- [Work to be completed] Copy these lines verbatim, covering every one of the records.

[Interface element records]
——————

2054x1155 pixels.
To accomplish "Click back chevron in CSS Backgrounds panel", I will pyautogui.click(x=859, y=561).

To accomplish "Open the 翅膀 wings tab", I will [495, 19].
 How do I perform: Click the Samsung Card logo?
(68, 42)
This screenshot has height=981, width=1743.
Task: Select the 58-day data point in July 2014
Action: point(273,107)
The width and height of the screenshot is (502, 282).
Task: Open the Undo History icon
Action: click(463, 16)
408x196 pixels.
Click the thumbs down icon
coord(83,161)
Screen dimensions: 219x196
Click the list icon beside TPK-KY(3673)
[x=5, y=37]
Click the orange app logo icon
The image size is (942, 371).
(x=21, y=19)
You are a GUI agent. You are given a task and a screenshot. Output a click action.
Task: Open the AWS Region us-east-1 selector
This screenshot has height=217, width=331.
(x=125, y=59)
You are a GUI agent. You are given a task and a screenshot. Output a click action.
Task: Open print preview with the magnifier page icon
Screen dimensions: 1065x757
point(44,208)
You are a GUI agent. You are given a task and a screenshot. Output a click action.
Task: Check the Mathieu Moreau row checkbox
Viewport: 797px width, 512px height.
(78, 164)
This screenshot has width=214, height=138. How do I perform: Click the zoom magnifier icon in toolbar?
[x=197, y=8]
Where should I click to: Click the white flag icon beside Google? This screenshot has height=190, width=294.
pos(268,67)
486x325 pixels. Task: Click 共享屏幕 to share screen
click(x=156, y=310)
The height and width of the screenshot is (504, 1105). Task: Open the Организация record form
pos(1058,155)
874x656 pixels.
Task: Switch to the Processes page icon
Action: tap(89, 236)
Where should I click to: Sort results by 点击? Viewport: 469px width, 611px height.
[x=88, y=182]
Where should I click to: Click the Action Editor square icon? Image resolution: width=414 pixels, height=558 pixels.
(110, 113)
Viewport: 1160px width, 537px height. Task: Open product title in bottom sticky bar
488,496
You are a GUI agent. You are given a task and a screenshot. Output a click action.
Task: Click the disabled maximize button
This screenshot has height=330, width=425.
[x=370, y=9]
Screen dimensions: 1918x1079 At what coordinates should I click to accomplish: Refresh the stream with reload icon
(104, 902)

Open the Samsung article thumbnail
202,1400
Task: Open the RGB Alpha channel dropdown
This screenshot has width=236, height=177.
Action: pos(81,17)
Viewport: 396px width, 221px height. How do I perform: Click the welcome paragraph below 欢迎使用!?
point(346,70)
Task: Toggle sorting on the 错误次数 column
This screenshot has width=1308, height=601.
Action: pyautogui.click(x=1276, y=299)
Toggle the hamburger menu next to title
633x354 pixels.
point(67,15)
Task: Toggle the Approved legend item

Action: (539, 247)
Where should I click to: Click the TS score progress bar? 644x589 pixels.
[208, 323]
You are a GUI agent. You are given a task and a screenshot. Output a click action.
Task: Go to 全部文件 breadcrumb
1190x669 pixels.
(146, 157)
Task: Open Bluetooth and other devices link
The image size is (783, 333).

——————

- [Response for this exercise]
2054x1155 pixels.
To accomplish "Click back chevron in CSS Backgrounds panel", I will pyautogui.click(x=859, y=561).

To accomplish "Open the 翅膀 wings tab", I will [495, 19].
 How do I perform: Click the Samsung Card logo?
(68, 42)
This screenshot has height=981, width=1743.
Task: Select the 58-day data point in July 2014
Action: point(273,107)
The width and height of the screenshot is (502, 282).
Task: Open the Undo History icon
Action: click(463, 16)
408x196 pixels.
Click the thumbs down icon
coord(83,161)
Screen dimensions: 219x196
Click the list icon beside TPK-KY(3673)
[x=5, y=37]
Click the orange app logo icon
The image size is (942, 371).
(x=21, y=19)
You are a GUI agent. You are given a task and a screenshot. Output a click action.
Task: Open the AWS Region us-east-1 selector
This screenshot has height=217, width=331.
(x=125, y=59)
You are a GUI agent. You are given a task and a screenshot. Output a click action.
Task: Open print preview with the magnifier page icon
Screen dimensions: 1065x757
point(44,208)
You are a GUI agent. You are given a task and a screenshot. Output a click action.
Task: Check the Mathieu Moreau row checkbox
Viewport: 797px width, 512px height.
(78, 164)
This screenshot has width=214, height=138. How do I perform: Click the zoom magnifier icon in toolbar?
[x=197, y=8]
Where should I click to: Click the white flag icon beside Google? This screenshot has height=190, width=294.
pos(268,67)
486x325 pixels. Task: Click 共享屏幕 to share screen
click(x=156, y=310)
The height and width of the screenshot is (504, 1105). Task: Open the Организация record form
pos(1058,155)
874x656 pixels.
Task: Switch to the Processes page icon
Action: tap(89, 236)
Where should I click to: Sort results by 点击? Viewport: 469px width, 611px height.
[x=88, y=182]
Where should I click to: Click the Action Editor square icon? Image resolution: width=414 pixels, height=558 pixels.
(110, 113)
Viewport: 1160px width, 537px height. Task: Open product title in bottom sticky bar
488,496
You are a GUI agent. You are given a task and a screenshot. Output a click action.
Task: Click the disabled maximize button
This screenshot has height=330, width=425.
[x=370, y=9]
Screen dimensions: 1918x1079 At what coordinates should I click to accomplish: Refresh the stream with reload icon
(104, 902)

Open the Samsung article thumbnail
202,1400
Task: Open the RGB Alpha channel dropdown
This screenshot has width=236, height=177.
Action: pos(81,17)
Viewport: 396px width, 221px height. How do I perform: Click the welcome paragraph below 欢迎使用!?
point(346,70)
Task: Toggle sorting on the 错误次数 column
This screenshot has width=1308, height=601.
Action: pyautogui.click(x=1276, y=299)
Toggle the hamburger menu next to title
633x354 pixels.
point(67,15)
Task: Toggle the Approved legend item

Action: (539, 247)
Where should I click to: Click the TS score progress bar? 644x589 pixels.
[208, 323]
You are a GUI agent. You are given a task and a screenshot. Output a click action.
Task: Go to 全部文件 breadcrumb
1190x669 pixels.
(146, 157)
Task: Open Bluetooth and other devices link
The image size is (783, 333).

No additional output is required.